Editor’s note: This article was initially published in The Daily Gazette, Swarthmore’s online, daily newspaper founded in Fall 1996. As of Fall 2018, the DG has merged with The Phoenix. See the about page to read more about the DG.
Vera Rubin, a world-reknowned physicist credited as a co-discoverer of dark matter, spoke on the matter Friday in a lecture entitled “A brief history of dark matter.”
Rubin opened the lecture by saying that her title was a misnomer. “We don’t know what dark matter actually is,” she explained, “so we can’t tell its history.” She went on to rename the lecture “A brief history of how we learned about dark matter.”
Her history began in 1784, with the mention in a scientific paper of a dark object so massive that it pulls in the light around it–a black hole. The next mention of “dark objects” came in a 1885 paper that theorized that dark stars could exist. However, it wasn’t until 1931 that cosmologist Fritz Zwicky argued that dark matter was required in order to hold certain clusters together. Zwicky’s theory attracted some attention at that time, but was not largely accepted, Rubin noted.
Hubble came to a similar conclusion in 1936 when he calculated the mass/luminosity ratio of different galaxies. His calculation led to a large discrepancy between the observed mass of the galaxies and the theoretical mass. Oort discovered the same discrepancy in other galaxies four year later. Still, the idea of dark matter remained on the fringe.
According to Rubin, the real proof for dark matter came in the 1960s, when astronomers began studying the rotation curves of stars in galaxies. These are plots of the velocity of stars relative to their position in the galaxy. According to Kepler’s laws, the curves should peak close to the center of the galaxy where the majority of the mass is accumulated and drop off as you reach the outer limits of the galaxy.
Rubin then mentioned her experience studying the rotation curve of our own galaxy in 1962. Surprisingly, her data showed that the rotation curve was flat, not downward as expected. Thoughout the 1970s, Rubin went on to study many other galaxies and found the same downward curve in all of them. By this time the astronomy community had finally taken noticed and realized that the masses of galaxies have been underestimated by up to 10 times.

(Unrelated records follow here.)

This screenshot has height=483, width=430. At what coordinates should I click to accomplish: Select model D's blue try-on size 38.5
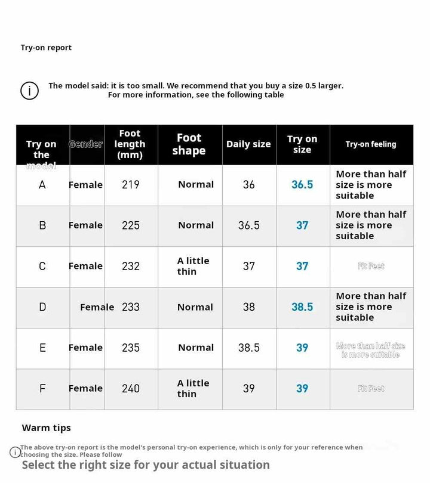point(302,307)

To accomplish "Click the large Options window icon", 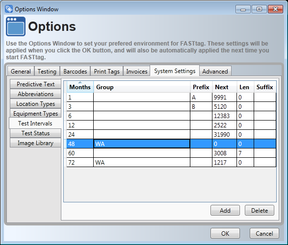I will [x=16, y=26].
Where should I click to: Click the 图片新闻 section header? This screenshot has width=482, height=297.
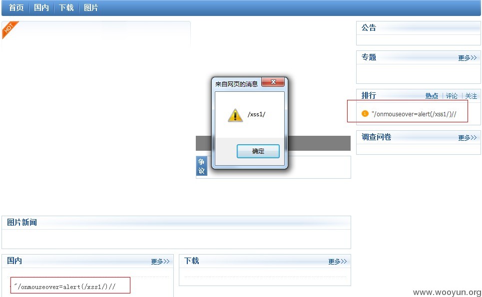(22, 222)
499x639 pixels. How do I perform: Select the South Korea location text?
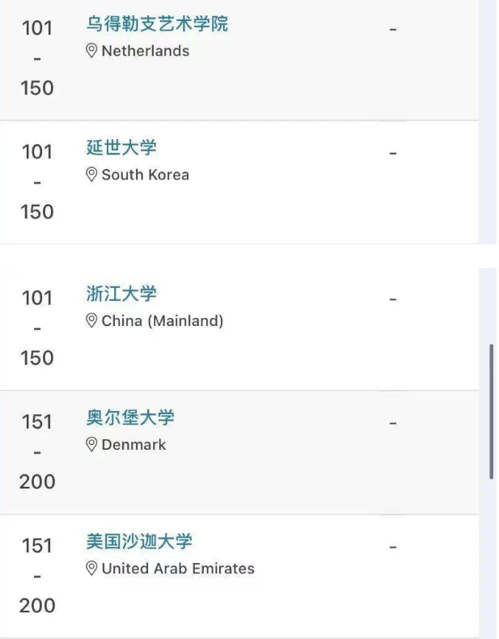coord(146,175)
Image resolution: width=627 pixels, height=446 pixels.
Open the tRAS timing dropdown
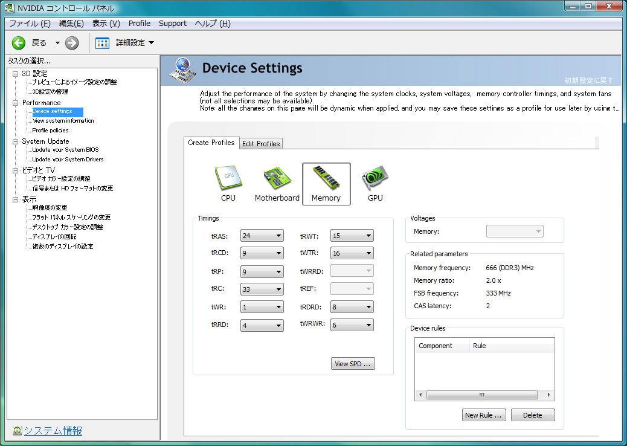click(262, 236)
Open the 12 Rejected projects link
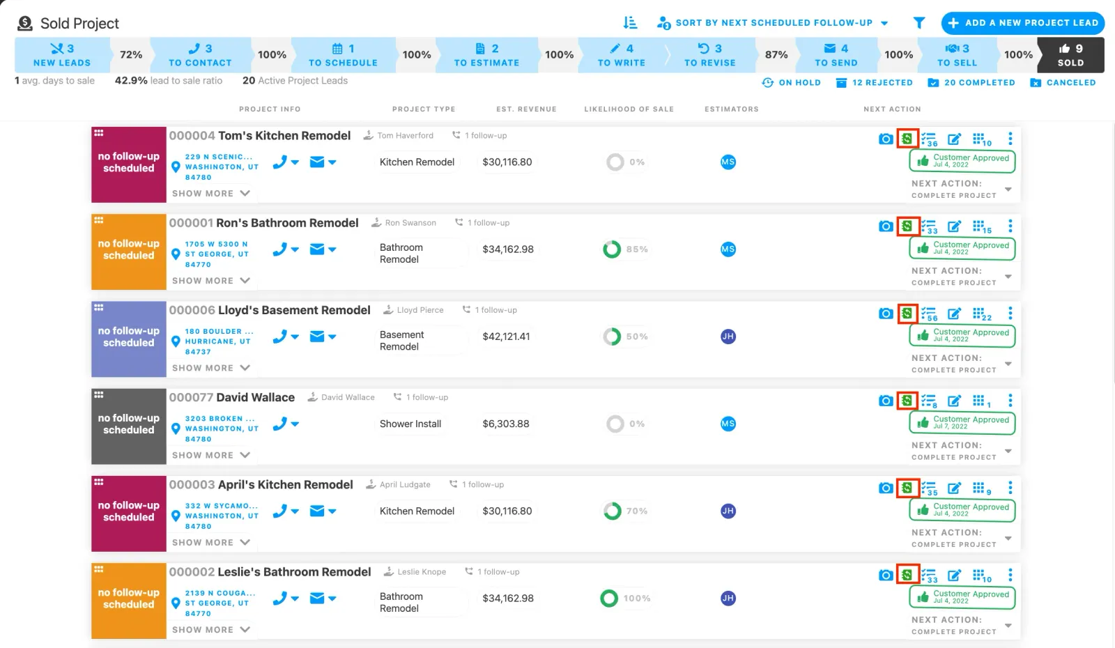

The presence of dark matter was solidified by the publications of two papers in the late 1970s: one by Rubin and her colleagues Ford and Thonnard in 1978, and another by Faber and Gallagher in 1979.
With the history part completed, Rubin then explained the modern view of dark matter. It is believed that baryonic visible matter–essentially everything we can see–makes up only 3% of the matter in the universe. Baryonic dark matter makes up 14% and non-baryonic dark matter is the remaining 83%. This consists of particles we haven’t discovered. Furthermore, she went on to explain that all this matter only makes of 30% of the universe, while the other 70% consists of the unknown dark energy.
Rubin acknowledged that very little is known about dark matter, but she added that continued studies with rotation curves, as well as the more modern technique of gravitational lensing is consistently yielding new information.